Keywords
Brain imaging - fluorodeoxyglucose positron emission tomography - functional seizures - posttraumatic stress disorder - torture
Introduction
Traumatic brain injuries can lead to long-term mental seizures that are difficult to differentiate from dissociative psychogenic symptoms, respectively, psychogenic nonepileptic seizures (PNES).[1]
It has been estimated that 10%–30% of patients with suspected epilepsy in fact suffer from nonepileptic events. Some authors suggest that head injury may contribute to the pathogenesis of PNES.[1]
Recent articles have drawn attention to the need of differentiation of psychological and brain trauma-related symptoms in survivors of violence.[2] Treatment would differ substantially, as culture-sensitive psychotherapy and psychopharmological treatment would usually be provided in PNES, which might be inefficient or might require substantial adaptation of the treatment regime in brain trauma patients.
We describe the case of a 20-year-male who reported to have been subjected to torture in his home country Afghanistan about 2 years ago. Afghan refugees have been recognized as an especially highly distressed population in a recent review.[3]
Case Report
The patient reported to have been subjected to torture, including blunt force to the head 2 years before examination.
He suffered from episodical headaches that were followed by mental bouts of aggression and restlessness, with no history of any symptom before the alleged torture.
No other illnesses were known. Neurological examination was unremarkable. Electroencephalography (EEG) and magnetic resonance imaging (MRI) of the brain yielded no pathological findings; psychiatric assessment yielded a diagnosis of posttraumatic stress disorder and dysthymia.[4]
The “seizures” were refractory to long-term psychotherapy and psychopharmaca. We performed a brain 18F-fluorodeoxyglucose (18F-FDG) positron emission tomography computed tomography (PET-CT) (Siemens Healthineers, Biograph mCT 20, Erlangen) to identify a cerebral correlate of the psychogenic seizures, as it is done in the ictal PET.[5] During the presentation in the nuclear medicine department, the patient developed a “seizure” which was typical according to the accompanied caregiver with headache and dysthymia. After information and written consent, he was administered 177 MBq 18F-FDG during the onset of one “seizure.” A software-based analysis compared to an age-matched normal collective on a Syngovia workstation (Siemens Healthineers, Erlangen) yielded a hypermetabolic focus [Figure 1] in the frontal superior parasagittal region, accentuated on the left side.
Figure 1
18F-fluorodeoxyglucose positron emission tomography-computed tomography of the brain after voxel-based comparison of the metabolic positron emission tomography images with an age-matched normal control group a hypermetabolic focus in the left frontal area was found. The illustrated statistical parametrical mapping images (right lateral, left lateral, and superior and inferior views) show this area in red color (white arrows)
Discussion
Etiology and demographics
Traumatic brain injuries can lead to seizures that are often difficult to differentiate from dissociative psychogenic symptoms, respectively, PNES.[6] Recent articles have drawn attention to the need of better differentiation of psychological and brain trauma-related symptoms in survivors of violence[7] such as war or torture-related events who are frequently suffering from a combination of both factors.

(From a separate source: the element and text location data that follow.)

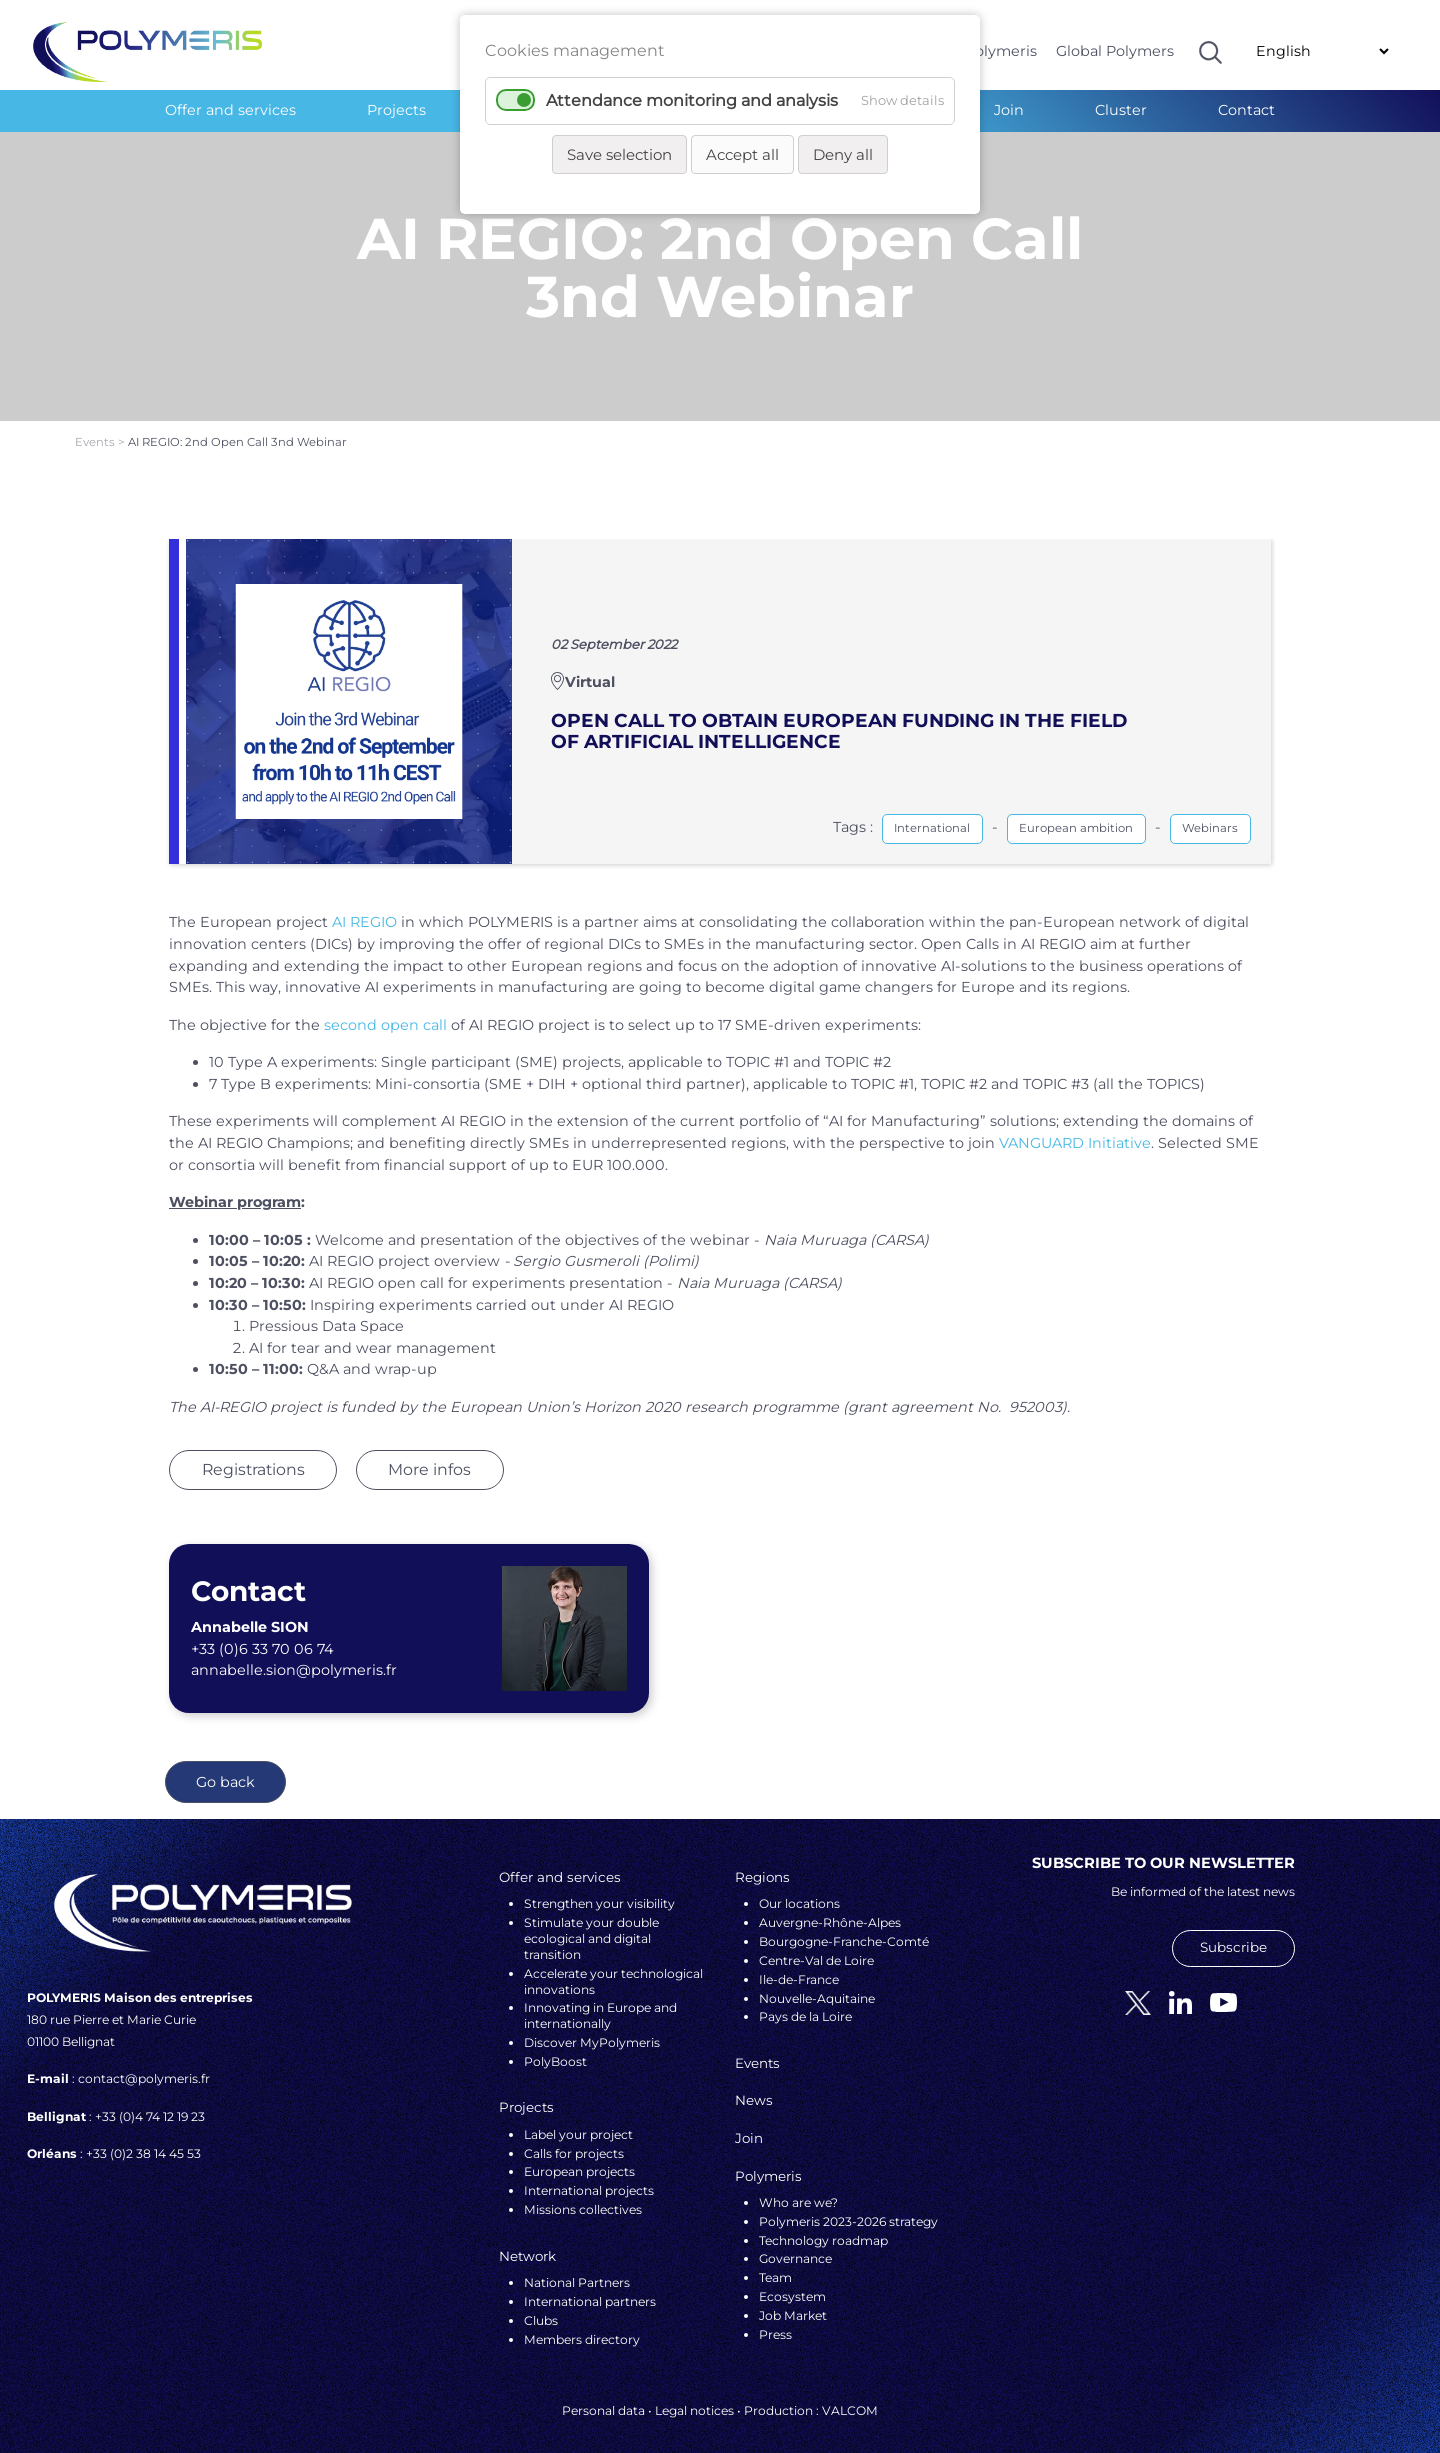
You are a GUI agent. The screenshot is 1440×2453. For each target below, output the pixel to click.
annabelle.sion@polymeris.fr (294, 1653)
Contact (1246, 110)
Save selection (619, 154)
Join (1009, 110)
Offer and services (230, 110)
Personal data (603, 2392)
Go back (225, 1764)
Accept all (742, 154)
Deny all (843, 154)
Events (96, 425)
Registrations (253, 1451)
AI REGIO (364, 905)
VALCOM (850, 2392)
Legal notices (694, 2392)
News (754, 2083)
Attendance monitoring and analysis (692, 100)
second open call (385, 1007)
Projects (396, 110)
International (932, 811)
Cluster (1121, 110)
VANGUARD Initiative (1075, 1125)
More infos (429, 1451)
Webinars (1210, 811)
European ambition (1076, 811)
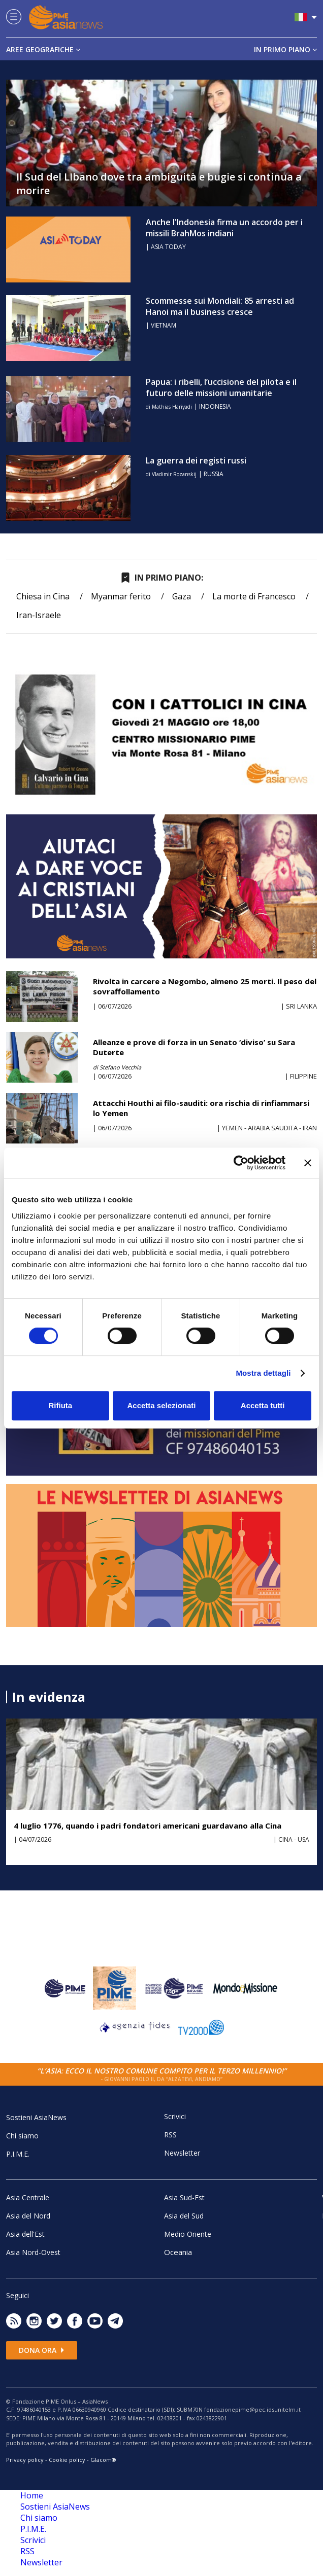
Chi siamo (22, 2135)
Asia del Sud (184, 2216)
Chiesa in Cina (43, 596)
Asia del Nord (28, 2216)
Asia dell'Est (25, 2234)
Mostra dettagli (263, 1373)
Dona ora (41, 2350)
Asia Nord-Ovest (33, 2252)
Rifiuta (60, 1405)
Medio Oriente (187, 2234)
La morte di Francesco (254, 596)
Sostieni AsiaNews (36, 2117)
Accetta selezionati (161, 1405)
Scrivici (175, 2116)
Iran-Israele (38, 615)
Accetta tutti (263, 1405)
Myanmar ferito (121, 596)
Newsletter (182, 2153)
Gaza (181, 596)
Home (31, 2495)
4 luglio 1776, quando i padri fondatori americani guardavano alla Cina (147, 1825)
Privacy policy (25, 2459)
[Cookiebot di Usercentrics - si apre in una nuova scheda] (241, 1162)
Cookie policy (67, 2459)
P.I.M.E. (17, 2154)
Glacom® (103, 2459)
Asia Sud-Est (184, 2197)
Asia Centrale (27, 2197)
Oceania (178, 2252)
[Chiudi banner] (307, 1162)
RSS (170, 2134)
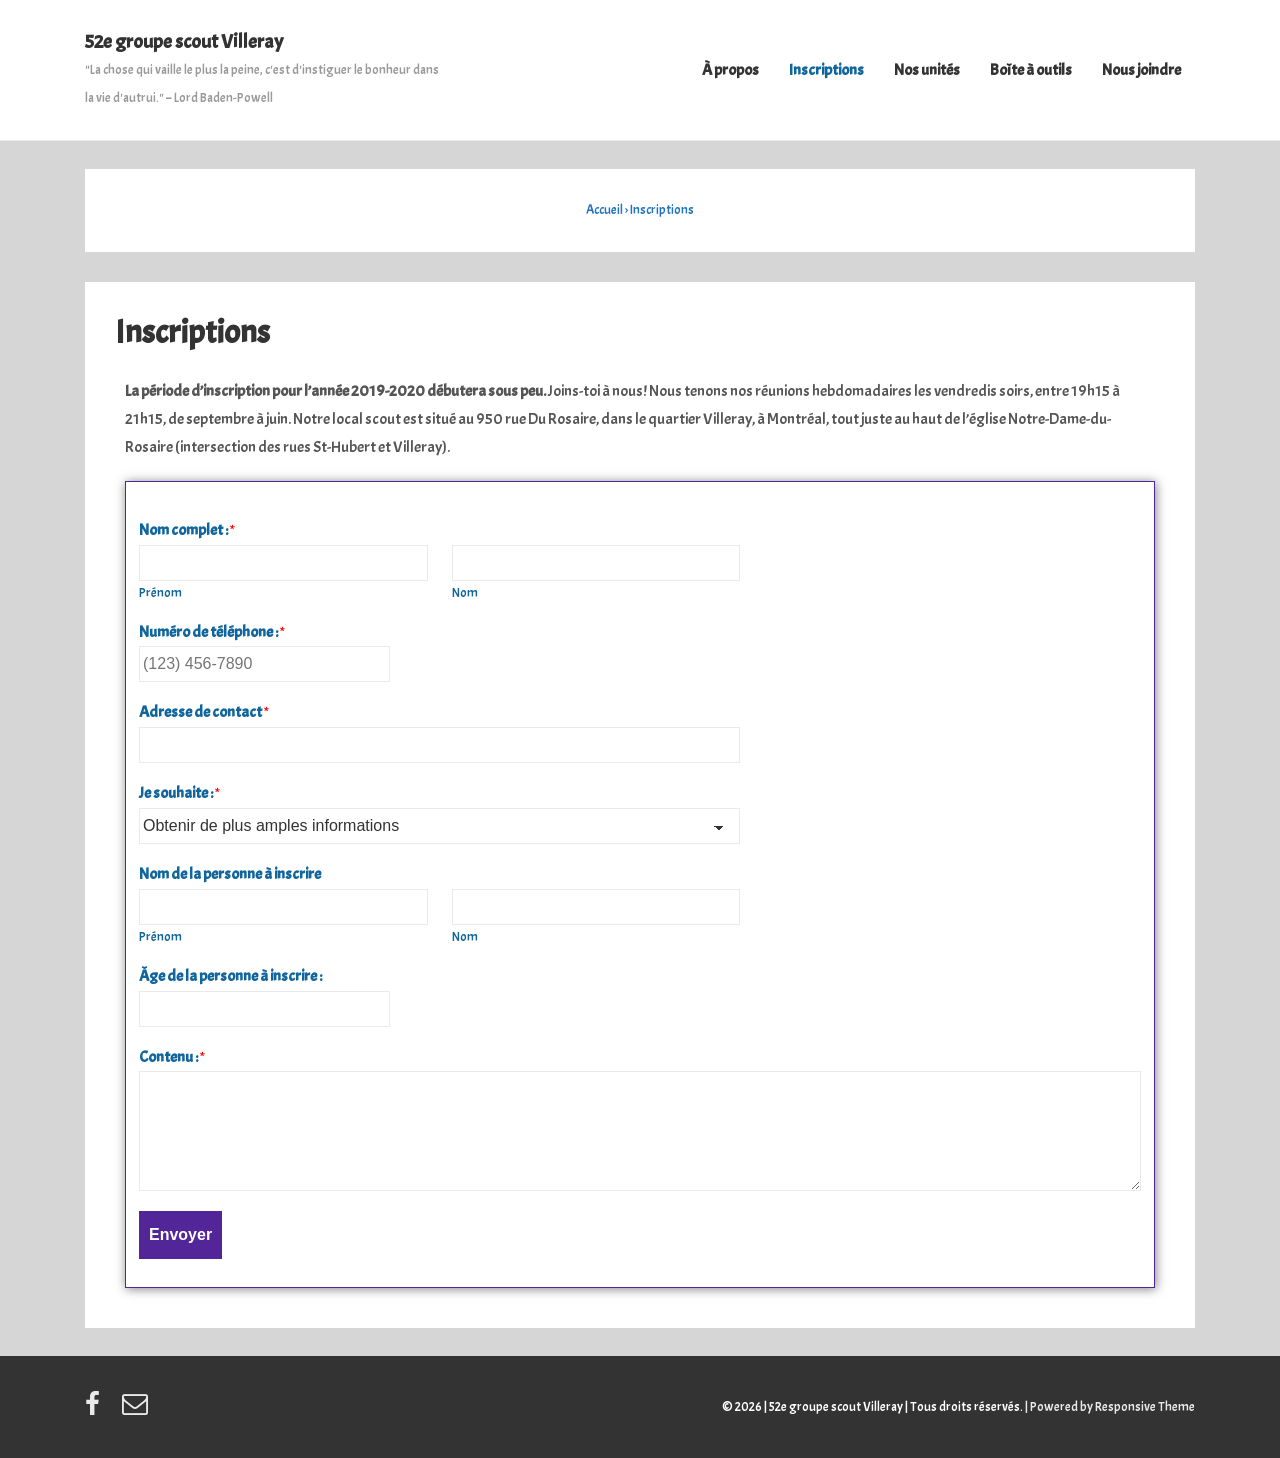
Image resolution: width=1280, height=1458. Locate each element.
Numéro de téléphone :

Clinical and imaging findings
The above-described brain metabolic brain study revealed a hypermetabolic focus [Figure 1] in the superior frontal parasagittal region. Psychogenic (dissociative or “conversion” nonepileptic) seizures can frequently be observed as culture-specific “idioms of distress”[8] and can challenge diagnostic evaluation, especially in victims of violence, which was the final diagnosis of the interdisciplinary team.
Treatment and prognosis
The patient continued with psychotherapy. Anticonvulsive treatment was discussed, but according to a lack of data on their successful use in PNES, not given. To our knowledge, it is the first report of a metabolic PET-CT image of a patient during the onset of a psychogenic seizure after suspect complex, including psychological and possible blunt brain trauma.
Differential diagnoses
EEG or even Magnetic Resonance Tomography (MRT) are frequently inconclusive in psychogenic seizures and might not help to differentiate etiology. Advances in molecular imaging such as especially 18F-FDG PET can be expected to play a crucial role for differential diagnosis in forensic and clinical assessment in the increasing number of such patients. This might also be relevant in regard to forensic questions such as those outlined in the UN/WMA Istanbul protocol for the documentation and investigation of torture due to the frequent combination of both factors.
Conclusion
Psychogenic seizures can frequently be observed as culture-specific “idioms of distress” and can challenge diagnostic evaluation, especially in the victims of violence with an additional history of blunt brain trauma. Advances in molecular imaging such as PET can be expected to play a crucial role in forensic and clinical assessment in the increasing number of such patients.
Declaration of patient consent
The authors certify that they have obtained all appropriate patient consent forms. In the form, the patient has given his consent for his images and other clinical information to be reported in the journal. The patient understands that name and initials will not be published and due efforts will be made to conceal identity, but anonymity cannot be guaranteed.